**** Material for the task

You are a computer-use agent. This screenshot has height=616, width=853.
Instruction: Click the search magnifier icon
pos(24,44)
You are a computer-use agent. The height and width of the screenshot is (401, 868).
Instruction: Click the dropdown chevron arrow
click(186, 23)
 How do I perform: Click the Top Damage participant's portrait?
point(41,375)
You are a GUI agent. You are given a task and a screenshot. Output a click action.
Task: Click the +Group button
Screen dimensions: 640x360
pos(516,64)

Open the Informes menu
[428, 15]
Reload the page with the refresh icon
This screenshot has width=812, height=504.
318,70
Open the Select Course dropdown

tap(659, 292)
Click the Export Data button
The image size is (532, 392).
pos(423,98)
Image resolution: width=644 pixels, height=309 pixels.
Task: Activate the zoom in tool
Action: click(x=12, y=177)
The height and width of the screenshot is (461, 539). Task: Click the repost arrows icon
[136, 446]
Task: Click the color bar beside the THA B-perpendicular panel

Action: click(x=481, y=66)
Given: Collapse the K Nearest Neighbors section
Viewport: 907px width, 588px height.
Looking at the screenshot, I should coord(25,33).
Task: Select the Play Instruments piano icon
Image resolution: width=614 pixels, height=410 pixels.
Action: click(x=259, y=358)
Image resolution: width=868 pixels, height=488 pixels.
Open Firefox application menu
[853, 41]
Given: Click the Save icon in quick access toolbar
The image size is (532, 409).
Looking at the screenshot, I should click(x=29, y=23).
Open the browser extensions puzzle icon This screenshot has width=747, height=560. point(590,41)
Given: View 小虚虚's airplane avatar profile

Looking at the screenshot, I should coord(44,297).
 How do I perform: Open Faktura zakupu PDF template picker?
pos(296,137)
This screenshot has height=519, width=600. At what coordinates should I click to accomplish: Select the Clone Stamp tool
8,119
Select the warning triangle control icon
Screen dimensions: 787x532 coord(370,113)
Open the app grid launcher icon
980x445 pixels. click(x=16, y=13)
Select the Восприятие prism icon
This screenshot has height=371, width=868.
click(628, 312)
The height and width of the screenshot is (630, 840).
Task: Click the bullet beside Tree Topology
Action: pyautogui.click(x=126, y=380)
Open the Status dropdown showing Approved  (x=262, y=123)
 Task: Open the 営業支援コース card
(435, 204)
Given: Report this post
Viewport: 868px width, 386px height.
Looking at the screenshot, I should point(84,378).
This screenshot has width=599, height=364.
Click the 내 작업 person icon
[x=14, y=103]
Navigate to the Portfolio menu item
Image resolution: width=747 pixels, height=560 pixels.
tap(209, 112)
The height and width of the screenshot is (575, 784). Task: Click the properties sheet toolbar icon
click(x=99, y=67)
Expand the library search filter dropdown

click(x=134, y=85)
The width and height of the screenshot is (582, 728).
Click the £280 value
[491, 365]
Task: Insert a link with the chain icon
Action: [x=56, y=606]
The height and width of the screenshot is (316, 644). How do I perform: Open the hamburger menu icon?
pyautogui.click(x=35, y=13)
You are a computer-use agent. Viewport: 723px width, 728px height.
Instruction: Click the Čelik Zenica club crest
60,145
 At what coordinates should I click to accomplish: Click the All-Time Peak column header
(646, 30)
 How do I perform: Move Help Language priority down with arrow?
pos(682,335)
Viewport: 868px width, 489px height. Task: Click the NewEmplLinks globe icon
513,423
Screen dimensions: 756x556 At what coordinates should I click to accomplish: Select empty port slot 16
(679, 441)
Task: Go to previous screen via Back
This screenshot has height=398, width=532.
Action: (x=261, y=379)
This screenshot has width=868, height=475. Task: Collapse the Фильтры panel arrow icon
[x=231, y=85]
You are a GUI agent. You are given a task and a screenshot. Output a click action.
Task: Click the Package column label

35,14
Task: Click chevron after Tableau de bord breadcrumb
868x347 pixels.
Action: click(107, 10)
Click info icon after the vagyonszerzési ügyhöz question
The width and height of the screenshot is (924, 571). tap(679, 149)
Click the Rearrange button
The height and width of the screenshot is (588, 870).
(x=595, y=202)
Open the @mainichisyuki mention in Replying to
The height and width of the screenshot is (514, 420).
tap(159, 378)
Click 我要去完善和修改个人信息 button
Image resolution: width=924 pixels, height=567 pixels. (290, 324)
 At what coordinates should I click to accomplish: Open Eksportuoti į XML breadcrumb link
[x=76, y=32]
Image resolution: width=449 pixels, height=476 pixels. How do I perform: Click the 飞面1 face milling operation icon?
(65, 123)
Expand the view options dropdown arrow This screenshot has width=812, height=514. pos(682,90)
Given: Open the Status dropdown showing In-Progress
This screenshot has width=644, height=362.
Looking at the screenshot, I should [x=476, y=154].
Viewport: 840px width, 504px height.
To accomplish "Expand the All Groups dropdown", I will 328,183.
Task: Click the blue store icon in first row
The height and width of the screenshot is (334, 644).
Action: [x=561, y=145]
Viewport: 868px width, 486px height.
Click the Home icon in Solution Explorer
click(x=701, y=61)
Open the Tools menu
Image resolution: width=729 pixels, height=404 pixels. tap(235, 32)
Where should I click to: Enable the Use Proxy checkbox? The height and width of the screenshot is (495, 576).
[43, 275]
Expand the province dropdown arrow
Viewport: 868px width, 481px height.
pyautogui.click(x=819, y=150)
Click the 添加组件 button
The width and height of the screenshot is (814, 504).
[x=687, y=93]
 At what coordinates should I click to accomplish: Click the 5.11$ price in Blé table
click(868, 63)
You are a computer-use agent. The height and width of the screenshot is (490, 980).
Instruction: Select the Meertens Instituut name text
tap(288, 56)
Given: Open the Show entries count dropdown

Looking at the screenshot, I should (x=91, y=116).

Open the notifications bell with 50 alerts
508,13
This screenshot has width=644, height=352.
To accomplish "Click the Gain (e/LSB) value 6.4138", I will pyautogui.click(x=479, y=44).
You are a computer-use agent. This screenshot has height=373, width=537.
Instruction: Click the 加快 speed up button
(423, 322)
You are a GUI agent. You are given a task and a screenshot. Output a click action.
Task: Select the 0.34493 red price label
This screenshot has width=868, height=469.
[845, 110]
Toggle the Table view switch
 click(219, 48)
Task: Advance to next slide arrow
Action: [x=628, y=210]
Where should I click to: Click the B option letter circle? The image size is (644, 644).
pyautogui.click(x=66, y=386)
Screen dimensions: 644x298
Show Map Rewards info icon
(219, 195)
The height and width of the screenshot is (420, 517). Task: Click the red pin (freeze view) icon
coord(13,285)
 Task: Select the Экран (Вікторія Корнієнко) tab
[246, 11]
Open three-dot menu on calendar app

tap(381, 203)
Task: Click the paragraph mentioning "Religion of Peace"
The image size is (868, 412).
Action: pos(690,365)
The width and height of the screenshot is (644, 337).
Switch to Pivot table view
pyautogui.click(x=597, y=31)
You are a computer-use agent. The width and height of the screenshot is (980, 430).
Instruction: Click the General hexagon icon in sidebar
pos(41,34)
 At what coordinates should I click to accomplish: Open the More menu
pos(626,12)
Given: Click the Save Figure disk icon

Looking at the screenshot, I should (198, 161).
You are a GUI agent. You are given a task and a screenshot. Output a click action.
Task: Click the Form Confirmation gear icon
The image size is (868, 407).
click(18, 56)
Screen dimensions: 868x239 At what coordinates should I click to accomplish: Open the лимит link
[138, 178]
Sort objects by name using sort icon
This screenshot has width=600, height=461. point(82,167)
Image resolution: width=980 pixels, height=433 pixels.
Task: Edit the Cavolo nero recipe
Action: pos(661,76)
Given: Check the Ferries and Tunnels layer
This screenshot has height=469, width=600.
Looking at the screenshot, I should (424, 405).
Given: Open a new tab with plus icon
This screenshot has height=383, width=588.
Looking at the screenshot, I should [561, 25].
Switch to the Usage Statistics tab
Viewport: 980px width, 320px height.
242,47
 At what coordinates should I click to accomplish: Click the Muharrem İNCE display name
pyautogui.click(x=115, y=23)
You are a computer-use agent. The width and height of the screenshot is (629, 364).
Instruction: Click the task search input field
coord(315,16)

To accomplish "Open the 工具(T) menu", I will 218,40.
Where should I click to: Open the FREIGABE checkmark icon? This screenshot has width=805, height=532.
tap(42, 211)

********

Work instruction:
Look above for the line holding "Task: Select the 0.34493 red price label", then set down exactly that line and every line after it up to and including the line holding "Screen dimensions: 644x298", with nothing else.

Response area:
Task: Select the 0.34493 red price label
This screenshot has width=868, height=469.
[845, 110]
Toggle the Table view switch
 click(219, 48)
Task: Advance to next slide arrow
Action: [x=628, y=210]
Where should I click to: Click the B option letter circle? The image size is (644, 644).
pyautogui.click(x=66, y=386)
Screen dimensions: 644x298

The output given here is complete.